Fixpoint eval_expr (ρ : env) (e : Expr) : nat :=
match e with
| EConst n => n
| EAdd e1 e2 => eval_expr ρ e1 + eval_expr ρ e2
| ELet x c e' =>
let ρ' := eval_com ρ c in
eval_expr ρ' e'
end
with eval_com (ρ : env) (c : Com) : env :=
match c with
| CSkip => ρ
| CAssign x e => update ρ x (eval_expr ρ e)
| CSeq c1 c2 => let ρ' := eval_com ρ c1 in eval_com ρ' c2
| CIf e c1 c2 =>
if Nat.eqb (eval_expr ρ e) 0 then eval_com ρ c2 else eval_com ρ c1
end.
In the above example, eval_expr calls eval_com (ELet case) and eval_com calls eval_expr (CAssign case).
Thus, neither of these functions can be defined before the other and they need to be defined together, using mutual recursion.
WHILE DECIDING WHAT TO LEAVE ADMITTED FOR LATER, ENSURE THAT WHAT YOU DECIDE TO LEAVE FOR LATER DOESNT NEED TO BE DEFINED MUTUALLY RECURSIVELY WITH WHAT YOU ARE CURRENTLY DEFINING.
In Coq, string escaping works non-intuitively. You would expect the following to define a string containing just the double quote character.
Definition doubleQuote : string := "\"".
But that is not valid Coq syntax. Instead, the following works:
Definition doubleQuote : string := """".
Compute (length doubleQuote). (* returns 1 *)
If this is confusing, you can just add the above doubleQuote definition and use it
when producing strings.
Prop is a type of mathematical assertions, e.g. 1=2.
bool is a datatype with 2 elements: true and false.
Many logics do not distinguish between them but the difference in crucial in constructive logics as some Props may be undecidable.
In Gallina functions, which are computable unless you add axioms, you can NOT do a case analysis on a Prop.
You can do a case analysis on a bool.
If P:Prop is decidable and there is an instance of the Decidable P typeclass in the current context, bool_decide P is a bool which is true iff P.
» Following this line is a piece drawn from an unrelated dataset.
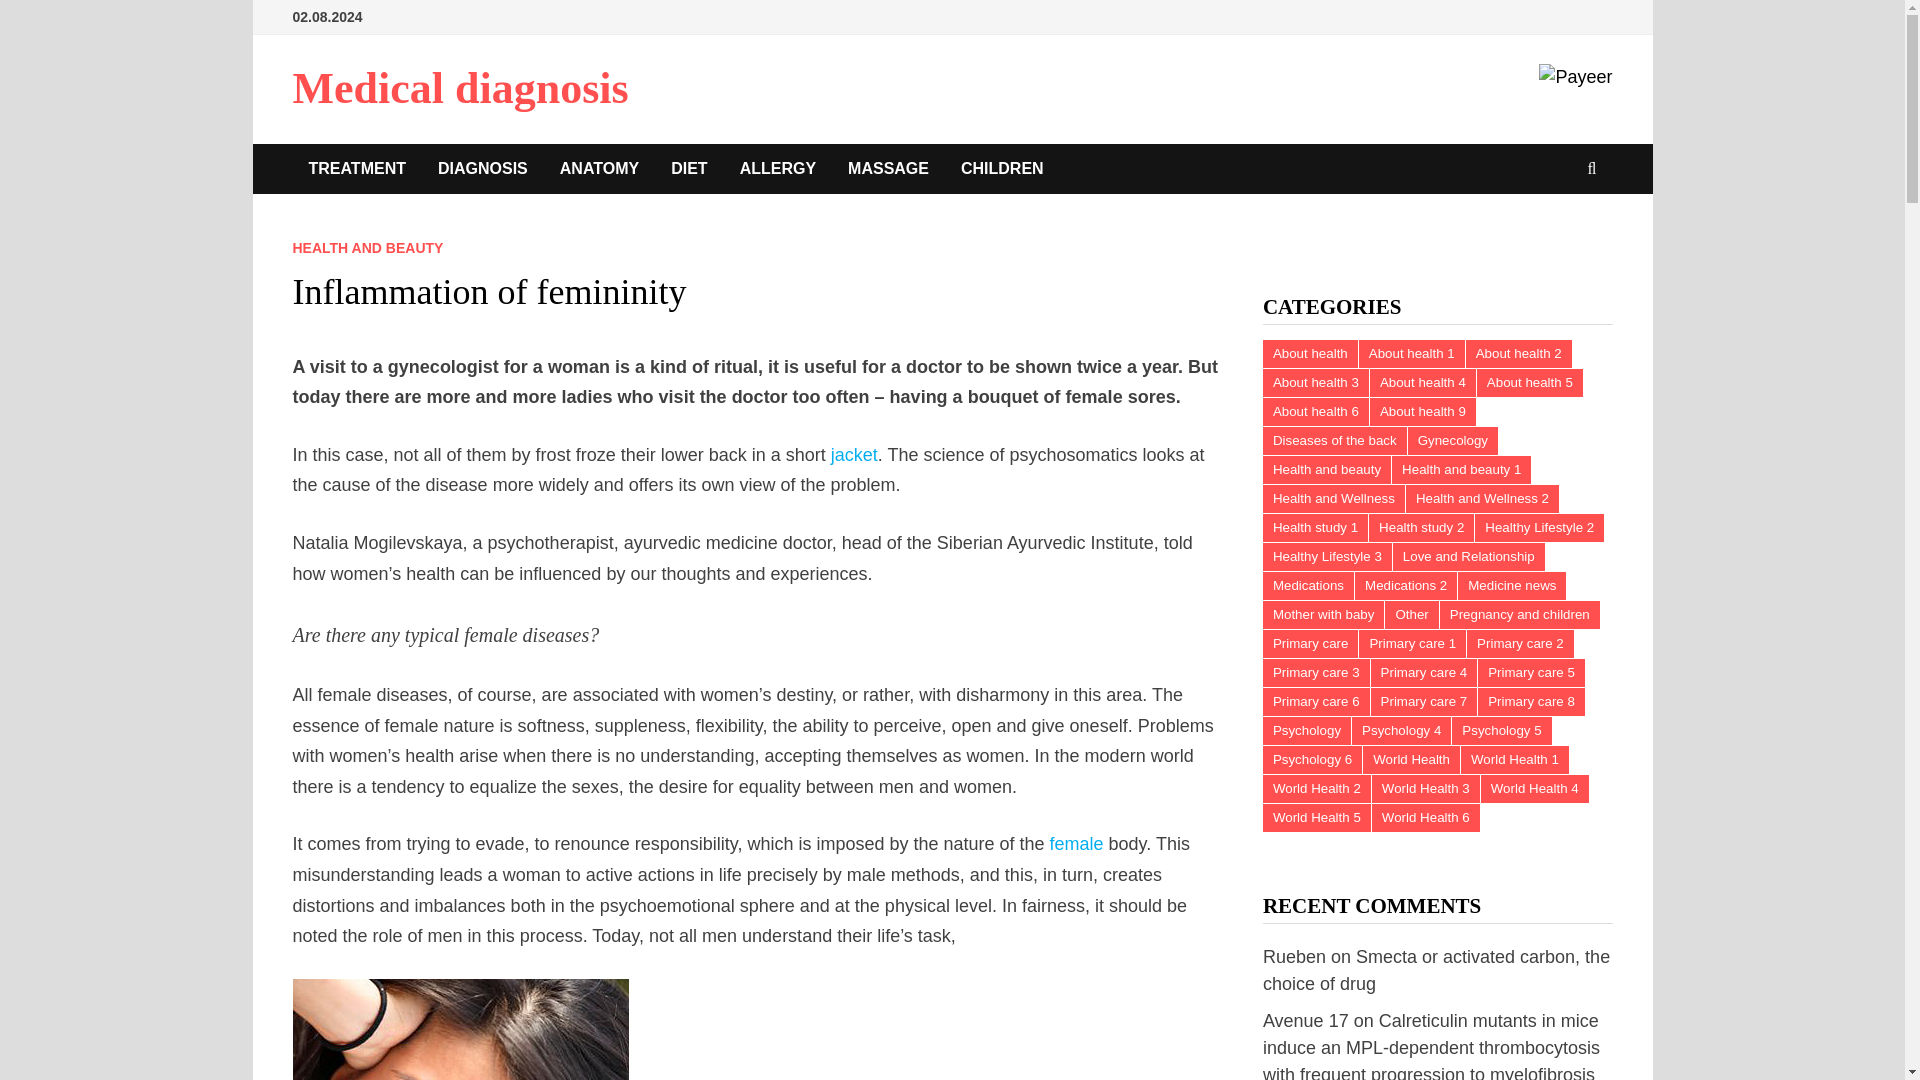 The width and height of the screenshot is (1920, 1080). What do you see at coordinates (1002, 168) in the screenshot?
I see `CHILDREN` at bounding box center [1002, 168].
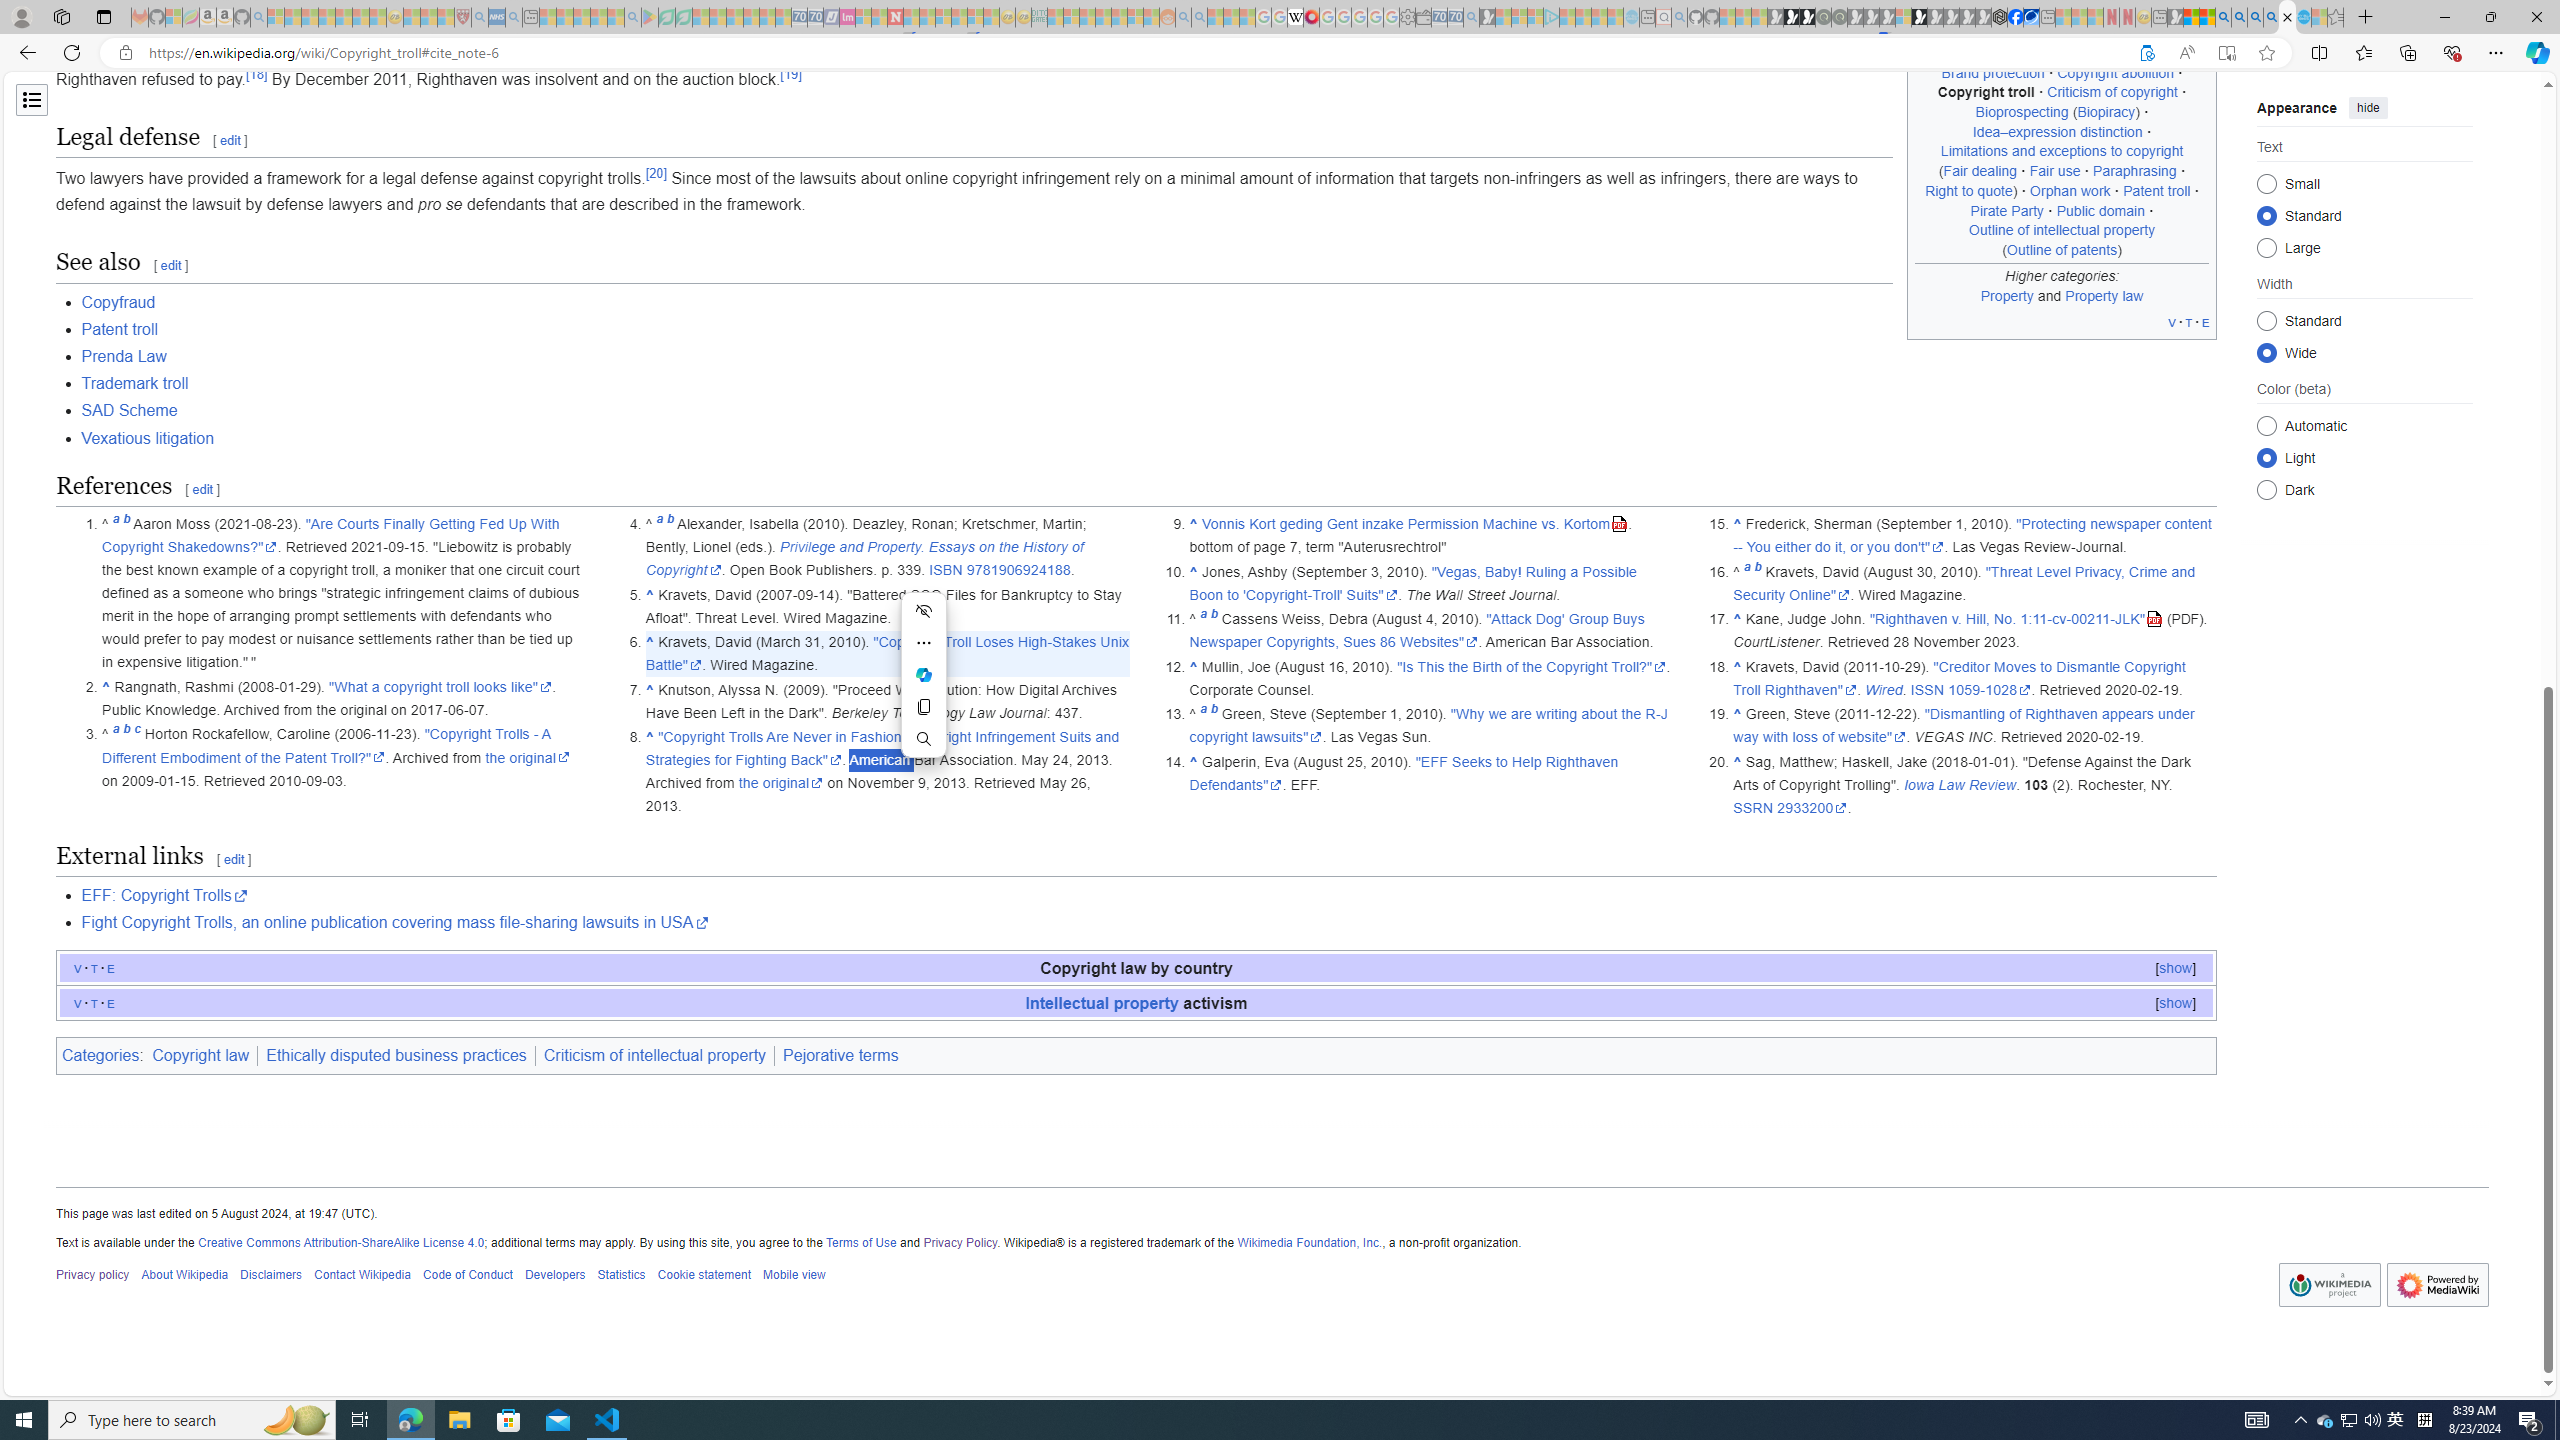  What do you see at coordinates (924, 686) in the screenshot?
I see `Mini menu on text selection` at bounding box center [924, 686].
A common mistake beginners do is to write:
Definition foo (n:nat): nat:= if (0<n) then 1 else 0.
That doesnt typecheck: if is sugar for match and the discriminee must be an element of an Inductive type like bool/nat...
But Prop is not an Inductive type.
The following is one way to correctly write the above definition:
Definition foo (n:nat): nat:= if bool_decide (0<n) then 1 else 0.
Below an example showing the output of the Print query on Inductive types.
Inductive pairnat: Set :=
pairn (l: nat) (r: nat).
Print pairnat.
(*
Inductive pairnat : Set := pairn : Corelib.Init.Datatypes.nat → Corelib.Init.Datatypes.nat → monad.proofs.execproofs.test.pairnat.
Arguments monad.proofs.execproofs.test.pairn (l r)%_nat_scope
*)
The (l r)%_nat_scope part in may be confusing to you. It should actually be read as:
Arguments monad.proofs.execproofs.test.pairn l%_nat_scope r%_nat_scope
When printing, Coq puts consequetive arguments in a pair of parentheses if they have the same notation scope, so as to only print the notation scope once for all of them. But DO NOT GET CONFUSED into thinking that the contents inside the parentheses are a single (e.g. tuple) argument: they are different arguments. Keep this in mind when generating pattern matching on constructors of inductive types. For example, the following 2 pattern matches are WRONG:
match p with
| pairn (l,r) =>...
end
match p with
| pairn lr => let '(l,r) := lr in ...
end
The correct way to write the pattern match is:
match p with
| pairn l r => ...
end
Given P:Prop, bool_decide P is a bool that is equal to true iff P.
bool_decide expands to stdpp.decidable.bool_decide
P must have a Decision instance (stdpp.base.Decision).
Using this makes the proofs easier as one does ot need to hunt for correctness lemmas for things like N.leb.